Health Care Psychology, Primary Health Care, Psychosomatic Medicine
In 1998, two visiting medical school deans and a health care researcher from Vietnam, tour five family medicine training programs in the Philippines and the USA to explore if family medicine training is right for their country. On the last day of this tour, a behavioral health provider and trainer spends the morning with them, giving them a behavioral health overview. Two months later, she makes the first of what turns out to be annual or biannual trips to Asia over a 15-year period to assist with training and systems development. Over a 15-year period, this provider and team have worked with schools of medicine, social work, and different levels of the health care and government to strategize how to best integrate behavioral health first into family medicine training and clinical care and second into social work training and service.

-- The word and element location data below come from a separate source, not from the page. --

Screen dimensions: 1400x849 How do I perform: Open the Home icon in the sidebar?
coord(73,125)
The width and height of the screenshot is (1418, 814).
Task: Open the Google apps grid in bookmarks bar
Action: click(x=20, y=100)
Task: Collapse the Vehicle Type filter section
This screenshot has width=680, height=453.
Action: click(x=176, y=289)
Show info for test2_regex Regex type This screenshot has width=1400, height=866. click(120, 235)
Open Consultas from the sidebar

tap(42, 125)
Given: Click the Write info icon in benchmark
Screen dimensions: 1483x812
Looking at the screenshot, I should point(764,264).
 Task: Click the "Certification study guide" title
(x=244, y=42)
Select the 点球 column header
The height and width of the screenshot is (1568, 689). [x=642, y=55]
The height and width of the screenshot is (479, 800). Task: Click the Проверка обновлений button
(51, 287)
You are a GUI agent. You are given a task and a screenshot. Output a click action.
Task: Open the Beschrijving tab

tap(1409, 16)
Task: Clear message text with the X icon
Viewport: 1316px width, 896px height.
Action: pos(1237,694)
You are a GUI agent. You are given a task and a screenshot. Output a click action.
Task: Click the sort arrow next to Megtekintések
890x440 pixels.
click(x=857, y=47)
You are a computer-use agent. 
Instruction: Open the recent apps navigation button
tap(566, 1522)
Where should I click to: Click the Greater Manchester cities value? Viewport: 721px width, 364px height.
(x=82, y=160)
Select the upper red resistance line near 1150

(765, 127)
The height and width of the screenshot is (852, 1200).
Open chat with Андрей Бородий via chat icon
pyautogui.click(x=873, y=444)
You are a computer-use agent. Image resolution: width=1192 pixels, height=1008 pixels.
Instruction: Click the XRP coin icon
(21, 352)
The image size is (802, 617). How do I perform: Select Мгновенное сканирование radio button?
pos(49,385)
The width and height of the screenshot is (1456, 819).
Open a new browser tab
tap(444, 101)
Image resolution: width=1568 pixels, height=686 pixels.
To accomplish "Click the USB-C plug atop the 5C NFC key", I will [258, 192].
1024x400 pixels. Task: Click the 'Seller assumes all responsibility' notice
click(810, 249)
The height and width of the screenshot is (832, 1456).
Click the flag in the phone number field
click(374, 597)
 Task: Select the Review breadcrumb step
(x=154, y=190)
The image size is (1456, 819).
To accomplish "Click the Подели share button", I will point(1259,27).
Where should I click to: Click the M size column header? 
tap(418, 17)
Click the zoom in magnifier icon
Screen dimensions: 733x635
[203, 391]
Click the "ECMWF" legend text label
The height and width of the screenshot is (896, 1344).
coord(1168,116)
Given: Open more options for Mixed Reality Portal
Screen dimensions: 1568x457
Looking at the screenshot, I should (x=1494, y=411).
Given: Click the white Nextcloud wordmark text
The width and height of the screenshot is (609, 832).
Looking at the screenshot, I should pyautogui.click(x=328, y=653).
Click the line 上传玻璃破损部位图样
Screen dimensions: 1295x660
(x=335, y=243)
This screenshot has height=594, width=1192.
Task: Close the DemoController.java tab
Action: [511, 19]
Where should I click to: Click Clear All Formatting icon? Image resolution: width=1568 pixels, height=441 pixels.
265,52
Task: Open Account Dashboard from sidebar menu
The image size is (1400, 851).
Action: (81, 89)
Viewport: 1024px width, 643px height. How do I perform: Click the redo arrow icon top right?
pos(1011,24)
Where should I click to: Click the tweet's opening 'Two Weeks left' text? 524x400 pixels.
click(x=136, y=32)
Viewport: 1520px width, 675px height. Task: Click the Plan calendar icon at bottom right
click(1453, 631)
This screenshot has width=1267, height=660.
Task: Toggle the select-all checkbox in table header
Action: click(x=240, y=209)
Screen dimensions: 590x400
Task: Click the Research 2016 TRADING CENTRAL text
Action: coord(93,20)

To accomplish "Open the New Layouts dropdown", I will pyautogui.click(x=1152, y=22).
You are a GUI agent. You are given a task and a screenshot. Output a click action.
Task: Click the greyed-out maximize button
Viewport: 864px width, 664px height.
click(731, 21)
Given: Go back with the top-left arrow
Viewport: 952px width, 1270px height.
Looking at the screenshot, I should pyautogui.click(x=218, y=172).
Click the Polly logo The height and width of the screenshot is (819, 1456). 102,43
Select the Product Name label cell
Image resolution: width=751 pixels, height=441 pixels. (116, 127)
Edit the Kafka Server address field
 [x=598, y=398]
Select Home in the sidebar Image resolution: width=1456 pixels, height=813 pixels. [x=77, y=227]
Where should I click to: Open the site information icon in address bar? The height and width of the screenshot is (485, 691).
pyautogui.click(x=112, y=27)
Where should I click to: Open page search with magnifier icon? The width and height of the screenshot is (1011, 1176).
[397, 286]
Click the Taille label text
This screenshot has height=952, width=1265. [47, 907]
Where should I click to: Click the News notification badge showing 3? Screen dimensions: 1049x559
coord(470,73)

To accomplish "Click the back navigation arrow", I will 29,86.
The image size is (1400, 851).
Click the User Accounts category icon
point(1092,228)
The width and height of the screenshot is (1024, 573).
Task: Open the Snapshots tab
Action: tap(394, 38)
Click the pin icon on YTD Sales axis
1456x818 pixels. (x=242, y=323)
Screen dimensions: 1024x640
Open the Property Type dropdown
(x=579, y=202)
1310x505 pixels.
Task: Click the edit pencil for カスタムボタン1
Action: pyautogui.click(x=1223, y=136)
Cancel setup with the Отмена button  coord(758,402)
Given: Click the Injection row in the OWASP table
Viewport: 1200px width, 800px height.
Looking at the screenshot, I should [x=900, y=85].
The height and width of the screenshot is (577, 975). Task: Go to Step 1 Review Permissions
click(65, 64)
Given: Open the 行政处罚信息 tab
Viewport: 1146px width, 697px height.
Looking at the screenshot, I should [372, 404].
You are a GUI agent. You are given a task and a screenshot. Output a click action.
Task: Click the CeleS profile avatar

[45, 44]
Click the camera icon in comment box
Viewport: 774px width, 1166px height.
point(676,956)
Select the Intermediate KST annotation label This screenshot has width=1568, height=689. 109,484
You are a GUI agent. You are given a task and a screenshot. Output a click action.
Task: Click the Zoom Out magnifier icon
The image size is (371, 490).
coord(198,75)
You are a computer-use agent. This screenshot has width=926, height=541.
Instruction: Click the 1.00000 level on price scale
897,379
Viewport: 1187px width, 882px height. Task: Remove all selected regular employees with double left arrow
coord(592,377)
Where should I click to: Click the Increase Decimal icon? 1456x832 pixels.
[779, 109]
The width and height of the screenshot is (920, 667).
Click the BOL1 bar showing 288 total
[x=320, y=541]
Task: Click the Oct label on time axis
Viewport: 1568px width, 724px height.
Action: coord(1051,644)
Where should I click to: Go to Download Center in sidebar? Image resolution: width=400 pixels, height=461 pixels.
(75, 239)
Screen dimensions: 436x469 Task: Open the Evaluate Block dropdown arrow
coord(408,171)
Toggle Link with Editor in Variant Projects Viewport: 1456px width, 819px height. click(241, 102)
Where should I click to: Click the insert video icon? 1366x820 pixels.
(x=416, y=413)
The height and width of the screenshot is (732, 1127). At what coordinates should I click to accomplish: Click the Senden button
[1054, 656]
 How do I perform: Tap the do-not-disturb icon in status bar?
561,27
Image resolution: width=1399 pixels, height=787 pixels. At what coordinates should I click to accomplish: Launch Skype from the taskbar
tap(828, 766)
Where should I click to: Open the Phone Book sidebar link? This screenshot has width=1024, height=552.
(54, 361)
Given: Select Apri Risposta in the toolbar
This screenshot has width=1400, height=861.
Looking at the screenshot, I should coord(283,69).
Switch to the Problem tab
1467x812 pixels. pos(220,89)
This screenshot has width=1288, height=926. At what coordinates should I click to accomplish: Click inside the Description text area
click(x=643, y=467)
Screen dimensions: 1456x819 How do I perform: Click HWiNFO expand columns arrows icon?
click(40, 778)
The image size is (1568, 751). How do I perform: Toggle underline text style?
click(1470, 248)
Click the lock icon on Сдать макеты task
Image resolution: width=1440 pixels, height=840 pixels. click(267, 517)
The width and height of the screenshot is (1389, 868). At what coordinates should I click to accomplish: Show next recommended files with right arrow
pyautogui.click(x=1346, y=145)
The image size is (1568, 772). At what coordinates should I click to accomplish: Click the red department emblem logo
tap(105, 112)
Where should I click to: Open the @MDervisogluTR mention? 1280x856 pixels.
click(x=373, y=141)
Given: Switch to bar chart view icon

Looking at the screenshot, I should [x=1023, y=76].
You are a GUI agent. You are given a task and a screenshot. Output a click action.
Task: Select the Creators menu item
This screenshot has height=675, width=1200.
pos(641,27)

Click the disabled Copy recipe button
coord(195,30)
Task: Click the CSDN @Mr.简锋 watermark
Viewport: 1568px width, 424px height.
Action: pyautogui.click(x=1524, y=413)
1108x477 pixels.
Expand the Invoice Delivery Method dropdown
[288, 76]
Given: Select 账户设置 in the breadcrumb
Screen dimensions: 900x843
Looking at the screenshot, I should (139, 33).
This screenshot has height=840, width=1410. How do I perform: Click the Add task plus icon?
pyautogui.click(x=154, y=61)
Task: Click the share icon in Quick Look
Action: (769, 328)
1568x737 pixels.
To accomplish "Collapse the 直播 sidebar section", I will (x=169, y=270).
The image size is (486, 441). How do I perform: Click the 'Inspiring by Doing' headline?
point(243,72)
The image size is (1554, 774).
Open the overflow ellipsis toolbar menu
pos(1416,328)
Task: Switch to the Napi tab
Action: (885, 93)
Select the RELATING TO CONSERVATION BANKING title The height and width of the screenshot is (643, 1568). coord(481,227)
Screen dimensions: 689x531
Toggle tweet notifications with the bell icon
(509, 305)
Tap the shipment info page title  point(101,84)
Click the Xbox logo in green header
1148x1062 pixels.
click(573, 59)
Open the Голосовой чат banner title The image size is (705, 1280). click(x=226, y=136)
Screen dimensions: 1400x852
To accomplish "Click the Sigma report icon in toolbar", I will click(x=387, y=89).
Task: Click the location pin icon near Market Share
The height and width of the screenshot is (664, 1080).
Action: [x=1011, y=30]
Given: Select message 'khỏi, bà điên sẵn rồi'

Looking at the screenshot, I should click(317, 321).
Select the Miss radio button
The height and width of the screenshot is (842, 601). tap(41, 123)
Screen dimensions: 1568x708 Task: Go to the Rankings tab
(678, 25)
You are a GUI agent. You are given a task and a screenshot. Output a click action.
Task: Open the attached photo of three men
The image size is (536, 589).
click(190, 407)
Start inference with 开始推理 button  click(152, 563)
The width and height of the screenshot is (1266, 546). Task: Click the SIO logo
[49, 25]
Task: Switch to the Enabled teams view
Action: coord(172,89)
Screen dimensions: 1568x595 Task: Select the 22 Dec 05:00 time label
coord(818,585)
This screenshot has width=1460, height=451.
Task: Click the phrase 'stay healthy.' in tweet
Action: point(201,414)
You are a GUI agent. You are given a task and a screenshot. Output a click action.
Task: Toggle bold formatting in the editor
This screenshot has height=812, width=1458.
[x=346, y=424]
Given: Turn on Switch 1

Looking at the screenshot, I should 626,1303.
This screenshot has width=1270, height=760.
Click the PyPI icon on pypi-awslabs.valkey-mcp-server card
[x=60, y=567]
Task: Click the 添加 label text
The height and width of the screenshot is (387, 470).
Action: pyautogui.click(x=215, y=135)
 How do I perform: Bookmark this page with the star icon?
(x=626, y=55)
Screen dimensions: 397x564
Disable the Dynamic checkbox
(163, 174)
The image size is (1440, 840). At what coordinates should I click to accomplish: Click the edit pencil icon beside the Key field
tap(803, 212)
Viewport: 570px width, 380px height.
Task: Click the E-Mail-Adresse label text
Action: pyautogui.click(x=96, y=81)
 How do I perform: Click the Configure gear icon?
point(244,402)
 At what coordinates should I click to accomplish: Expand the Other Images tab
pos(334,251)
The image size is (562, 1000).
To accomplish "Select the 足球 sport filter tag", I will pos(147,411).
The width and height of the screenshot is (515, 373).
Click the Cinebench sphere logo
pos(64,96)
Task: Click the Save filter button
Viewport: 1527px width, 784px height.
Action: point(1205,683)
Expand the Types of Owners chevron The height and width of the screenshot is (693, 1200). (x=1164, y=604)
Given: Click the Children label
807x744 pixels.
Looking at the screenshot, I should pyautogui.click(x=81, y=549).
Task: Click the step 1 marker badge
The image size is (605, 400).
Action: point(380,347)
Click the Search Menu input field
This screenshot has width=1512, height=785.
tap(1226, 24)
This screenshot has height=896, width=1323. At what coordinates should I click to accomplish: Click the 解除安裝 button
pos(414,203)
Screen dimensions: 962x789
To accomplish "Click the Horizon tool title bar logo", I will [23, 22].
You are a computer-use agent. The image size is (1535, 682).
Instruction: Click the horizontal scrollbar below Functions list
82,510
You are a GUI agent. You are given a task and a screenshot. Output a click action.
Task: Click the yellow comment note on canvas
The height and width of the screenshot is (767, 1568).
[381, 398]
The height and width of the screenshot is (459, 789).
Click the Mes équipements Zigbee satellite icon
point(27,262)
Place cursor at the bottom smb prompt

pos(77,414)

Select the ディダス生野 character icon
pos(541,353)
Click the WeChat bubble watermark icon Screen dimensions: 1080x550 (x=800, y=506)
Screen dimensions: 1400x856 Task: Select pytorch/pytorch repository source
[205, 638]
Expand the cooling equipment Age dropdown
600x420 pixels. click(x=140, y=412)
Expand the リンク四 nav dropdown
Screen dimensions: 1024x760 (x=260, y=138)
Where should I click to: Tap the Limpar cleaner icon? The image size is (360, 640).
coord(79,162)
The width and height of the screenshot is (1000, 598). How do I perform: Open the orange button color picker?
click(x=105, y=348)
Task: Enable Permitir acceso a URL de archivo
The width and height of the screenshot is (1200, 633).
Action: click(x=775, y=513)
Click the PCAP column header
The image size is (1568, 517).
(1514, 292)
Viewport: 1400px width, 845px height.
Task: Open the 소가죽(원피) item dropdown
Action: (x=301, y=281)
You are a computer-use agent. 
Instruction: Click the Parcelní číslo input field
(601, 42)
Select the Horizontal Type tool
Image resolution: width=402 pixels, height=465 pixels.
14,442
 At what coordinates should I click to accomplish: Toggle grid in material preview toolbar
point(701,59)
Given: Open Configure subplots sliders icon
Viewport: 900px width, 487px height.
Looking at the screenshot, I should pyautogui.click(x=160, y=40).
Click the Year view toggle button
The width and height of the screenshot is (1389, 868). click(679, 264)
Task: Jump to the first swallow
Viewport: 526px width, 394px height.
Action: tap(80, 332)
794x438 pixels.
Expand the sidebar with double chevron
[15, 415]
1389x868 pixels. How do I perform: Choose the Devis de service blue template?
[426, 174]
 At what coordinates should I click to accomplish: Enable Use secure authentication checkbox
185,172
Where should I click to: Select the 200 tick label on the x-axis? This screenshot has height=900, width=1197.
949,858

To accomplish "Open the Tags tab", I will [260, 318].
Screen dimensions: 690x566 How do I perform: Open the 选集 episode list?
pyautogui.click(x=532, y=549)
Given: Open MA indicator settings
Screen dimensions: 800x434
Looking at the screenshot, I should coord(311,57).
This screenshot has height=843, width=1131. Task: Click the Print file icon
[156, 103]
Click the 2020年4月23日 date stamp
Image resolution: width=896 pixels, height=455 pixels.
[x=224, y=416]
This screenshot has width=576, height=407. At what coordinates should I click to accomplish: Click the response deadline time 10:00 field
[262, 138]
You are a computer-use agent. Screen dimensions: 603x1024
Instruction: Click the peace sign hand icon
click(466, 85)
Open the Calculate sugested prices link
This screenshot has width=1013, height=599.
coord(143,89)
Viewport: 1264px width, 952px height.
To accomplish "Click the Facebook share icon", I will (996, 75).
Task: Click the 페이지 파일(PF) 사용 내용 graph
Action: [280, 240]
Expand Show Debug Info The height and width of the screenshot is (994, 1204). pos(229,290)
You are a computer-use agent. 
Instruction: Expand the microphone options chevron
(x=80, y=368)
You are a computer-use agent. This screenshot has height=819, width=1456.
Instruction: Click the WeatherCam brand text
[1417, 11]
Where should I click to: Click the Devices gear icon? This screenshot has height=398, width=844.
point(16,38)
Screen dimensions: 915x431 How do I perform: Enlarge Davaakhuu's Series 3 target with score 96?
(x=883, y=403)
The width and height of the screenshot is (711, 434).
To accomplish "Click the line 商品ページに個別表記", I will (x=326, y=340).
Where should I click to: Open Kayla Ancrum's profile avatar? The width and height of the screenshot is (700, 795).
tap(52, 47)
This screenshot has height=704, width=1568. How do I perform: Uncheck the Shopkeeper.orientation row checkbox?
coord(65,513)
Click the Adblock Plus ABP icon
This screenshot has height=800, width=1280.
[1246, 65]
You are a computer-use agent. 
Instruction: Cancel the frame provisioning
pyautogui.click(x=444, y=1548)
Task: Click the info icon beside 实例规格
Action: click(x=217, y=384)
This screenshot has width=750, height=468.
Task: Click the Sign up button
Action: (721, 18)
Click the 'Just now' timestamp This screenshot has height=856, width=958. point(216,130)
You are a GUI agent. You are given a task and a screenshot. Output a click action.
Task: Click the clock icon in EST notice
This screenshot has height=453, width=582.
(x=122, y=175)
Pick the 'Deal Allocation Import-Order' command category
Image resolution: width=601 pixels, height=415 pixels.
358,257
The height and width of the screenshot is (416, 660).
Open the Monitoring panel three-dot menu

This team’s work in Vietnam, Laos, and Cambodia continues to involve (1) training medical providers and the rest of the primary health care team, (2) advocacy to policy makers and administrators, (3) establishing primary care clinics affiliated with the training programs, and (4) encouraging campaigns to reduce stigma.
Fritzsche, Kurt [Ed]; McDaniel, Susan H [Ed]; Wirsching, Michael [Ed]. (2014). Psychosomatic medicine: An international primer for the primary care setting. (pp. 181-188). xiv, 207 pp. New York, NY, US: Springer Science + Business Media; US.